Die Auszeichnung ist mit 50.000 Euro dotiert und wird gemeinsam von der Stadt Frankfurt, der Gesellschaft Deutscher Chemiker (GDCh) und der Deutschen Physikalischen Gesellschaft (DPG) alle zwei Jahre in der Frankfurter Paulskirche verliehen. Er dient der Förderung der Wissenschaft insbesondere auf den Gebieten der Chemie, Physik und der angewandten Ingenieurwissenschaften durch die Anerkennung herausragender wissenschaftlicher Leistungen. „Professor Dr. Dr. h.c. Martin Jansen ist ein Pionier in der Materialforschung und ich gratuliere ihm sehr herzlich zu dieser verdienten Auszeichnung, die wir im Andenken an den großen Sohn unserer Stadt, Otto Hahn, verleihen. Viele unserer Preisträger wurden später mit dem Nobelpreis ausgezeichnet. Martin Jansen hat die Festkörperchemie mit neuen Impulsen und Denkmodellen weiterentwickelt und damit wissenschaftliche Spitzenleistungen erbracht“, sagt Wissenschaftsdezernentin Ina Hartwig. „Jansens anspruchsvolle und originelle Forschung zur Synthese von unbekannten und exotischen Verbindungen bereitet den Weg für neuartige Materialien, die beispielsweise einen Beitrag zu einer effizienteren Energiegewinnung leisten können“, erklärt Matthias Urmann, Präsident der Gesellschaft Deutscher Chemiker. Und Prof. Dieter Meschede, Präsident der Deutschen Physikalischen Gesellschaft, ergänzt: „Physiker bewundern die Gabe von Chemie-Kollegen wie Martin Jansen, neue Stoffe zu schaffen, die häufig auch neue physikalische Phänomene bieten.“

„Dies ist nicht mein erster Preis, aber für mich der Wichtigste. Ich fühle mich sehr geehrt, in den Kreis der früheren Preisträger mit so herausragenden Wissenschaftlern wie Theodor Hänsch, Gerhard Ertl und Stefan Hell, die alle den Nobelpreis erhalten haben, eingereiht zu werden. Auch freue ich mich, dass der Otto-Hahn-Preis als interdisziplinärer Preis für Leistungen auf dem Gebiet der Chemie und Physik vergeben wird, denn auch meine Forschung hat ja interdisziplinären Charakter“, freut sich Jansen über diese Auszeichnung.

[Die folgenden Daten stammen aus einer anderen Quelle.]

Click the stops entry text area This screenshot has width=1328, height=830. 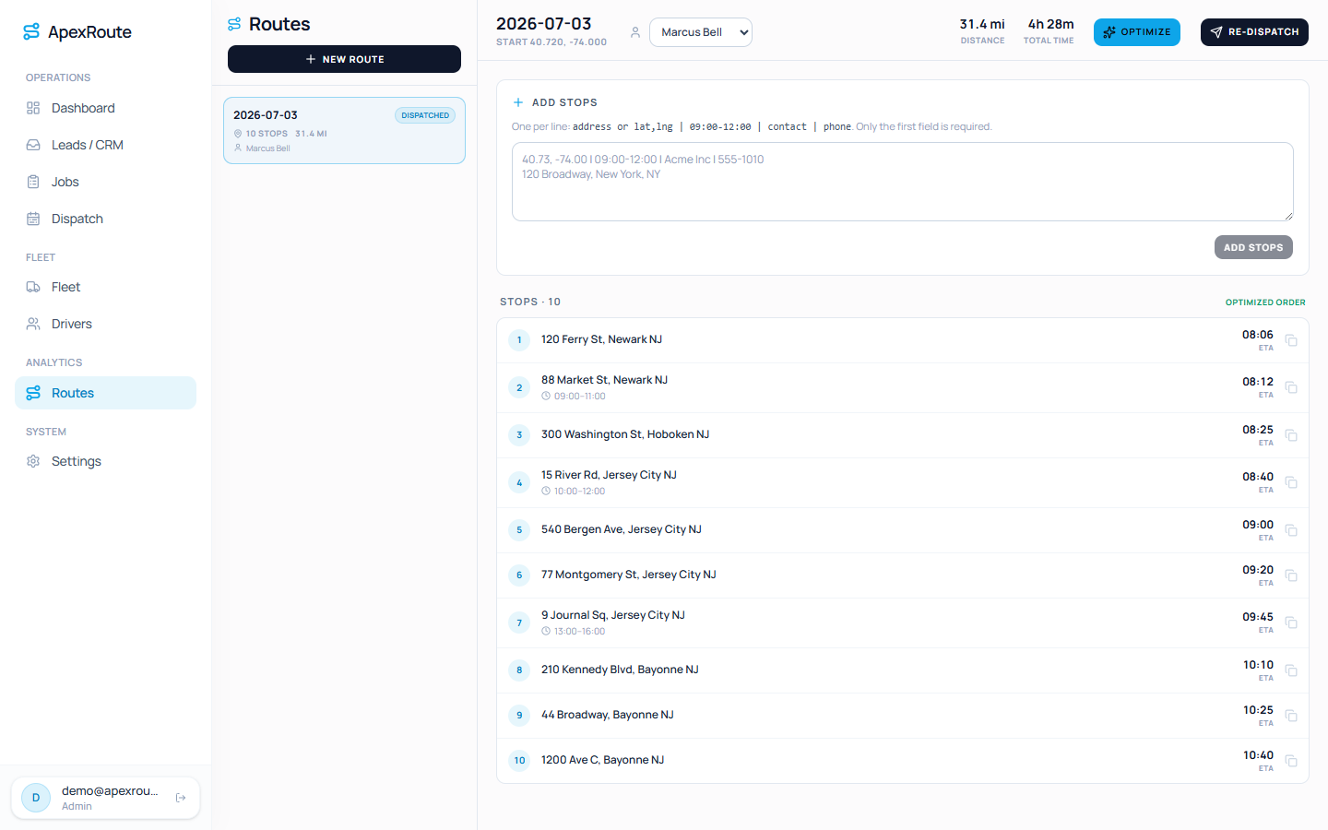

Jansen befasst sich in seiner Grundlagenforschung in der Anorganischen Festkörperchemie damit, neue Festkörper mit interessanten Stoffeigenschaften zu erschließen und innovative Materialien zu entwickeln. Sein Fokus liegt dabei auf neuen binären und ternären Oxiden, supraleitenden Oxiden, Ionenleitern, oxidischen Strukturkeramiken und Pigmenten, endoedrischen Fullerenen und Fulleriden und amorphen anorganischen nitridischen Netzwerken. Solche Materialien verfügen über besondere Eigenschaften, die sie von klassischen Werkstoffen unterscheiden. So ist die von Jansen entdeckte und entwickelte Si-B-N-C-Hochleistungskeramik (Si: Silicium, B: Bor, N: Stickstoff, C: Kohlenstoff) gegenüber Hitze und zugleich oxidativer Zersetzung stabiler als metallische Materialien und alle zuvor bekannten Hochleistungskeramiken. Der leichte und temperaturstabile Werkstoff ist außerdem amorph und damit nicht spröde wie andere keramische Werkstoffe. Auch bei der Synthese des Werkstoffs ging Jansen neue Wege. Aus einfachen Molekülen mit den gewünschten Bindungen stellte er im Labor ein Polymer her, das sich unter Hitze zur gewünschten Keramik zersetzen lässt. Dank dieser einzigartigen Synthesestrategie können aus dem Polymer nicht nur Pulver und dünne Schichten der Keramik hergestellt, sondern sogar Fasern gezogen werden. In jüngerer Zeit wurde Jansen durch theoretische Arbeiten zur Strukturvorhersage und Syntheseplanung bekannt. Seine rationale Festkörpersynthese beschreibt ein neuartiges Konzept zur Planung von Festkörpersynthesen. Dabei werden theoretische und experimentelle Verfahren verknüpft, um neue Materialien rational und effektiv erschließen zu können.

Martin Jansen wurde am 5. November 1944 auf der Nordseeinsel Pellworm geboren. Er studierte an der Justus-Liebig-Universität Gießen, an der er auch 1973 promoviert wurde und sich 1978 für Anorganische Chemie habilitierte. In der Folge bekleidete er Professuren an der Leibniz Universität Hannover und der Rheinischen Friedrich-Wilhelms-Universität Bonn. 1998 wurde er Direktor am Max-Planck-Institut für Festkörperforschung sowie Honorarprofessor an der Universität Stuttgart. Seit seiner Emeritierung 2012 ist er als Gastwissenschaftler am Max-Planck-Institut für Chemische Physik fester Stoffe in Dresden tätig. Für seine Forschung erhielt er zahlreiche Preise und Auszeichnungen, unter anderem im Jahr 2007 den Karl-Ziegler-Preis der GDCh.